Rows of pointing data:

-.-.-

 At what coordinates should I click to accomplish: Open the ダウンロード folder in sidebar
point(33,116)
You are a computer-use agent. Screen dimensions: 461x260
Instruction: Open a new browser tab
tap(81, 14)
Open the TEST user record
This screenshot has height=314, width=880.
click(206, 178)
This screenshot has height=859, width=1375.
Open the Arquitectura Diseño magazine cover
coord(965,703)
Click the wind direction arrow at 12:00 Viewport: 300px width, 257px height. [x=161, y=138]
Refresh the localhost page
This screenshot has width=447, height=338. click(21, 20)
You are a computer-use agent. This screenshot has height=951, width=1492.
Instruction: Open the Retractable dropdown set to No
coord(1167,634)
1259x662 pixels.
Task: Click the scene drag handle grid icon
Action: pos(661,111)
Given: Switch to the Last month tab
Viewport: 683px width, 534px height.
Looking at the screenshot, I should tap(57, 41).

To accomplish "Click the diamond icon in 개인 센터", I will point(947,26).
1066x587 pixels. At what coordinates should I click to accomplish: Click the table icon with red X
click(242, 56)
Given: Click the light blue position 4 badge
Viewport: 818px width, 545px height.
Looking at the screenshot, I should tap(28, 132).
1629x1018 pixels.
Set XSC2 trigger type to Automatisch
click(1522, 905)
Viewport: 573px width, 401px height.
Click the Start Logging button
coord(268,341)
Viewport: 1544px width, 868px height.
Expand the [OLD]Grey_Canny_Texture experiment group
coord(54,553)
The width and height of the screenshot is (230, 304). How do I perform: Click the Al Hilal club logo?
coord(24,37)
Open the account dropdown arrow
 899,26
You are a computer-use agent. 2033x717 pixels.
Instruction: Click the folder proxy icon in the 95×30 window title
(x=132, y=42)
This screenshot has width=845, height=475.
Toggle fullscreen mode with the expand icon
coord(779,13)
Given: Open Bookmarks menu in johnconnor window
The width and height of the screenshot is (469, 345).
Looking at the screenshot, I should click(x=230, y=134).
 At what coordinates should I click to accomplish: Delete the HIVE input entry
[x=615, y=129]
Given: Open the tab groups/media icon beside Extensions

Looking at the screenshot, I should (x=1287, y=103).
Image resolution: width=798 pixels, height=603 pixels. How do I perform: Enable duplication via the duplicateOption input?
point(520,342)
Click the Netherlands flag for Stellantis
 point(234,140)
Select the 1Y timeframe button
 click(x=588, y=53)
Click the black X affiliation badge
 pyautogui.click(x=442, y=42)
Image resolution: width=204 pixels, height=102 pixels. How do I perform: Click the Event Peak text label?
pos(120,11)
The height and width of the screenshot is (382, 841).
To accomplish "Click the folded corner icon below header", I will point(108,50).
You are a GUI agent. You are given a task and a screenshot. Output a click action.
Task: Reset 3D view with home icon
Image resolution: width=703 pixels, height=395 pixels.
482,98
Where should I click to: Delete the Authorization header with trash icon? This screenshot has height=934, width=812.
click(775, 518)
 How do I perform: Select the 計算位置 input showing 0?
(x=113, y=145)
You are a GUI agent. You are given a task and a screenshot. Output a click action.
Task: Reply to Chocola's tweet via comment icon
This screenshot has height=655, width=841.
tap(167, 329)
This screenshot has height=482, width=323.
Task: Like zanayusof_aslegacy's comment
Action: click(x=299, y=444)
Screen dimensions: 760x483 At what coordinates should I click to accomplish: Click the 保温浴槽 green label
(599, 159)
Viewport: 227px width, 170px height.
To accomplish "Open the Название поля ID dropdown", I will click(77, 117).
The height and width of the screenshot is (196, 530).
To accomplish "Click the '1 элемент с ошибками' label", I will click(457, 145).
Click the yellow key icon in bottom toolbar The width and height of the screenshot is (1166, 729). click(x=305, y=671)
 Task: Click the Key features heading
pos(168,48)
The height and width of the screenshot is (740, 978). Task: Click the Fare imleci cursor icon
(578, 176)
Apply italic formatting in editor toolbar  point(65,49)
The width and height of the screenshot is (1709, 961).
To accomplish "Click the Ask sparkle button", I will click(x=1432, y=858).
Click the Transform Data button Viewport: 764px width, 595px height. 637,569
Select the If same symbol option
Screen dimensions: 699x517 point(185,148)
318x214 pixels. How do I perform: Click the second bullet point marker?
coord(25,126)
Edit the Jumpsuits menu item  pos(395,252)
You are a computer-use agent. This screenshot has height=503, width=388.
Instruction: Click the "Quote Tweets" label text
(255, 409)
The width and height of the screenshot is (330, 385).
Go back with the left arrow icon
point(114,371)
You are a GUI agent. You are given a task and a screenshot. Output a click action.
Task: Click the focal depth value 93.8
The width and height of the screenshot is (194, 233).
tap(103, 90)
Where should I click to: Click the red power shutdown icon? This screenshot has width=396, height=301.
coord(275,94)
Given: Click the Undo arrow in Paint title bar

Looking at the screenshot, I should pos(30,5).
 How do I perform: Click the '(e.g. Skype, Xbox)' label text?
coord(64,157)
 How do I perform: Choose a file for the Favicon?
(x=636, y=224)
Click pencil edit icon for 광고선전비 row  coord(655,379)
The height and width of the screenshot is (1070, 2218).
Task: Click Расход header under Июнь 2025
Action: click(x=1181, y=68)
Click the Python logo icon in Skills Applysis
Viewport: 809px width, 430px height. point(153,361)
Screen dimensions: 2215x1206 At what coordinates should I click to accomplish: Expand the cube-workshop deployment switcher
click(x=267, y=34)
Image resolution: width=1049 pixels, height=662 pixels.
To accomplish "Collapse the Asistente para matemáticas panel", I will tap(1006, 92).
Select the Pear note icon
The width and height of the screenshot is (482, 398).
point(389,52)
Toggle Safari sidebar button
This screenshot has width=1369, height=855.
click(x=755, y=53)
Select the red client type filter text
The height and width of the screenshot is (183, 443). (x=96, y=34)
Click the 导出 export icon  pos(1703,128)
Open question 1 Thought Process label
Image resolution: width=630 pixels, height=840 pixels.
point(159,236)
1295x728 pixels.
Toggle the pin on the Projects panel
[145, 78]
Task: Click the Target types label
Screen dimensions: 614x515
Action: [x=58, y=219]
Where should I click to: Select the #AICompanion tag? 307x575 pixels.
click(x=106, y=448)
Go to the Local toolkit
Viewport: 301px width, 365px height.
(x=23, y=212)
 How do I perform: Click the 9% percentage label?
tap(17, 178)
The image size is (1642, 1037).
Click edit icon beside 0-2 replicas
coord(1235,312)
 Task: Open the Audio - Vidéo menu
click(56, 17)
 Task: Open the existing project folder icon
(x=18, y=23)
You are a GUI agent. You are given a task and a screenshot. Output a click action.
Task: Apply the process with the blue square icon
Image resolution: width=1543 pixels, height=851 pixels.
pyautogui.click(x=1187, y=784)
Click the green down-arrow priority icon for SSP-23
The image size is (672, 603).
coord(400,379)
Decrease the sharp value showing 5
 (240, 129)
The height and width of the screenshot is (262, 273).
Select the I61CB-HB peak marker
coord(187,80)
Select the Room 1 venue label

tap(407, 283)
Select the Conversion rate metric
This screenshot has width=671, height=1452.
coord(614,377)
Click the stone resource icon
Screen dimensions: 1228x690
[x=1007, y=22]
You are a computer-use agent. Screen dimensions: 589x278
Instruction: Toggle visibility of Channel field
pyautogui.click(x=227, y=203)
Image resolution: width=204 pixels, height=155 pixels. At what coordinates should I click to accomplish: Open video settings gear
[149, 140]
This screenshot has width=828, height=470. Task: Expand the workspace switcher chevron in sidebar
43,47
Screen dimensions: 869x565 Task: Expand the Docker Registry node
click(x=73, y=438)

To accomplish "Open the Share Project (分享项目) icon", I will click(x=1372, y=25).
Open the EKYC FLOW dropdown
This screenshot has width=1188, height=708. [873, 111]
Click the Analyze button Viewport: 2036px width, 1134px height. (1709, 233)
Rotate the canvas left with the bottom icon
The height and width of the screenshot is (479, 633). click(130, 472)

-.-.-

§ Task details
Format the lines of the records above as a numbered list, leaving out any blank lines.

§ Task output
1.  At what coordinates should I click to accomplish: Open the ダウンロード folder in sidebar
2. point(33,116)
3. You are a computer-use agent. Screen dimensions: 461x260
4. Instruction: Open a new browser tab
5. tap(81, 14)
6. Open the TEST user record
7. This screenshot has height=314, width=880.
8. click(206, 178)
9. This screenshot has height=859, width=1375.
10. Open the Arquitectura Diseño magazine cover
11. coord(965,703)
12. Click the wind direction arrow at 12:00 Viewport: 300px width, 257px height. [x=161, y=138]
13. Refresh the localhost page
14. This screenshot has width=447, height=338. click(21, 20)
15. You are a computer-use agent. This screenshot has height=951, width=1492.
16. Instruction: Open the Retractable dropdown set to No
17. coord(1167,634)
18. 1259x662 pixels.
19. Task: Click the scene drag handle grid icon
20. Action: pos(661,111)
21. Given: Switch to the Last month tab
22. Viewport: 683px width, 534px height.
23. Looking at the screenshot, I should tap(57, 41).
24. To accomplish "Click the diamond icon in 개인 센터", I will point(947,26).
25. 1066x587 pixels. At what coordinates should I click to accomplish: Click the table icon with red X
26. click(242, 56)
27. Given: Click the light blue position 4 badge
28. Viewport: 818px width, 545px height.
29. Looking at the screenshot, I should tap(28, 132).
30. 1629x1018 pixels.
31. Set XSC2 trigger type to Automatisch
32. click(1522, 905)
33. Viewport: 573px width, 401px height.
34. Click the Start Logging button
35. coord(268,341)
36. Viewport: 1544px width, 868px height.
37. Expand the [OLD]Grey_Canny_Texture experiment group
38. coord(54,553)
39. The width and height of the screenshot is (230, 304). How do I perform: Click the Al Hilal club logo?
40. coord(24,37)
41. Open the account dropdown arrow
42.  899,26
43. You are a computer-use agent. 2033x717 pixels.
44. Instruction: Click the folder proxy icon in the 95×30 window title
45. (x=132, y=42)
46. This screenshot has width=845, height=475.
47. Toggle fullscreen mode with the expand icon
48. coord(779,13)
49. Given: Open Bookmarks menu in johnconnor window
50. The width and height of the screenshot is (469, 345).
51. Looking at the screenshot, I should click(x=230, y=134).
52.  At what coordinates should I click to accomplish: Delete the HIVE input entry
53. [x=615, y=129]
54. Given: Open the tab groups/media icon beside Extensions
55. Looking at the screenshot, I should (x=1287, y=103).
56. Image resolution: width=798 pixels, height=603 pixels. How do I perform: Enable duplication via the duplicateOption input?
57. point(520,342)
58. Click the Netherlands flag for Stellantis
59.  point(234,140)
60. Select the 1Y timeframe button
61.  click(x=588, y=53)
62. Click the black X affiliation badge
63.  pyautogui.click(x=442, y=42)
64. Image resolution: width=204 pixels, height=102 pixels. How do I perform: Click the Event Peak text label?
65. pos(120,11)
66. The height and width of the screenshot is (382, 841).
67. To accomplish "Click the folded corner icon below header", I will point(108,50).
68. You are a GUI agent. You are given a task and a screenshot. Output a click action.
69. Task: Reset 3D view with home icon
70. Image resolution: width=703 pixels, height=395 pixels.
71. 482,98
72. Where should I click to: Delete the Authorization header with trash icon? This screenshot has height=934, width=812.
73. click(775, 518)
74.  How do I perform: Select the 計算位置 input showing 0?
75. (x=113, y=145)
76. You are a GUI agent. You are given a task and a screenshot. Output a click action.
77. Task: Reply to Chocola's tweet via comment icon
78. This screenshot has height=655, width=841.
79. tap(167, 329)
80. This screenshot has height=482, width=323.
81. Task: Like zanayusof_aslegacy's comment
82. Action: click(x=299, y=444)
83. Screen dimensions: 760x483 At what coordinates should I click to accomplish: Click the 保温浴槽 green label
84. (599, 159)
85. Viewport: 227px width, 170px height.
86. To accomplish "Open the Название поля ID dropdown", I will click(77, 117).
87. The height and width of the screenshot is (196, 530).
88. To accomplish "Click the '1 элемент с ошибками' label", I will click(457, 145).
89. Click the yellow key icon in bottom toolbar The width and height of the screenshot is (1166, 729). click(x=305, y=671)
90.  Task: Click the Key features heading
91. pos(168,48)
92. The height and width of the screenshot is (740, 978). Task: Click the Fare imleci cursor icon
93. (578, 176)
94. Apply italic formatting in editor toolbar  point(65,49)
95. The width and height of the screenshot is (1709, 961).
96. To accomplish "Click the Ask sparkle button", I will click(x=1432, y=858).
97. Click the Transform Data button Viewport: 764px width, 595px height. 637,569
98. Select the If same symbol option
99. Screen dimensions: 699x517 point(185,148)
100. 318x214 pixels. How do I perform: Click the second bullet point marker?
101. coord(25,126)
102. Edit the Jumpsuits menu item  pos(395,252)
103. You are a computer-use agent. This screenshot has height=503, width=388.
104. Instruction: Click the "Quote Tweets" label text
105. (255, 409)
106. The width and height of the screenshot is (330, 385).
107. Go back with the left arrow icon
108. point(114,371)
109. You are a GUI agent. You are given a task and a screenshot. Output a click action.
110. Task: Click the focal depth value 93.8
111. The width and height of the screenshot is (194, 233).
112. tap(103, 90)
113. Where should I click to: Click the red power shutdown icon? This screenshot has width=396, height=301.
114. coord(275,94)
115. Given: Click the Undo arrow in Paint title bar
116. Looking at the screenshot, I should pos(30,5).
117.  How do I perform: Click the '(e.g. Skype, Xbox)' label text?
118. coord(64,157)
119.  How do I perform: Choose a file for the Favicon?
120. (x=636, y=224)
121. Click pencil edit icon for 광고선전비 row  coord(655,379)
122. The height and width of the screenshot is (1070, 2218).
123. Task: Click Расход header under Июнь 2025
124. Action: click(x=1181, y=68)
125. Click the Python logo icon in Skills Applysis
126. Viewport: 809px width, 430px height. point(153,361)
127. Screen dimensions: 2215x1206 At what coordinates should I click to accomplish: Expand the cube-workshop deployment switcher
128. click(x=267, y=34)
129. Image resolution: width=1049 pixels, height=662 pixels.
130. To accomplish "Collapse the Asistente para matemáticas panel", I will tap(1006, 92).
131. Select the Pear note icon
132. The width and height of the screenshot is (482, 398).
133. point(389,52)
134. Toggle Safari sidebar button
135. This screenshot has width=1369, height=855.
136. click(x=755, y=53)
137. Select the red client type filter text
138. The height and width of the screenshot is (183, 443). (x=96, y=34)
139. Click the 导出 export icon  pos(1703,128)
140. Open question 1 Thought Process label
141. Image resolution: width=630 pixels, height=840 pixels.
142. point(159,236)
143. 1295x728 pixels.
144. Toggle the pin on the Projects panel
145. [145, 78]
146. Task: Click the Target types label
147. Screen dimensions: 614x515
148. Action: [x=58, y=219]
149. Where should I click to: Select the #AICompanion tag? 307x575 pixels.
150. click(x=106, y=448)
151. Go to the Local toolkit
152. Viewport: 301px width, 365px height.
153. (x=23, y=212)
154.  How do I perform: Click the 9% percentage label?
155. tap(17, 178)
156. The image size is (1642, 1037).
157. Click edit icon beside 0-2 replicas
158. coord(1235,312)
159.  Task: Open the Audio - Vidéo menu
160. click(56, 17)
161.  Task: Open the existing project folder icon
162. (x=18, y=23)
163. You are a GUI agent. You are given a task and a screenshot. Output a click action.
164. Task: Apply the process with the blue square icon
165. Image resolution: width=1543 pixels, height=851 pixels.
166. pyautogui.click(x=1187, y=784)
167. Click the green down-arrow priority icon for SSP-23
168. The image size is (672, 603).
169. coord(400,379)
170. Decrease the sharp value showing 5
171.  (240, 129)
172. The height and width of the screenshot is (262, 273).
173. Select the I61CB-HB peak marker
174. coord(187,80)
175. Select the Room 1 venue label
176. tap(407, 283)
177. Select the Conversion rate metric
178. This screenshot has width=671, height=1452.
179. coord(614,377)
180. Click the stone resource icon
181. Screen dimensions: 1228x690
182. [x=1007, y=22]
183. You are a computer-use agent. Screen dimensions: 589x278
184. Instruction: Toggle visibility of Channel field
185. pyautogui.click(x=227, y=203)
186. Image resolution: width=204 pixels, height=155 pixels. At what coordinates should I click to accomplish: Open video settings gear
187. [149, 140]
188. This screenshot has width=828, height=470. Task: Expand the workspace switcher chevron in sidebar
189. 43,47
190. Screen dimensions: 869x565 Task: Expand the Docker Registry node
191. click(x=73, y=438)
192. To accomplish "Open the Share Project (分享项目) icon", I will click(x=1372, y=25).
193. Open the EKYC FLOW dropdown
194. This screenshot has width=1188, height=708. [873, 111]
195. Click the Analyze button Viewport: 2036px width, 1134px height. (1709, 233)
196. Rotate the canvas left with the bottom icon
197. The height and width of the screenshot is (479, 633). click(130, 472)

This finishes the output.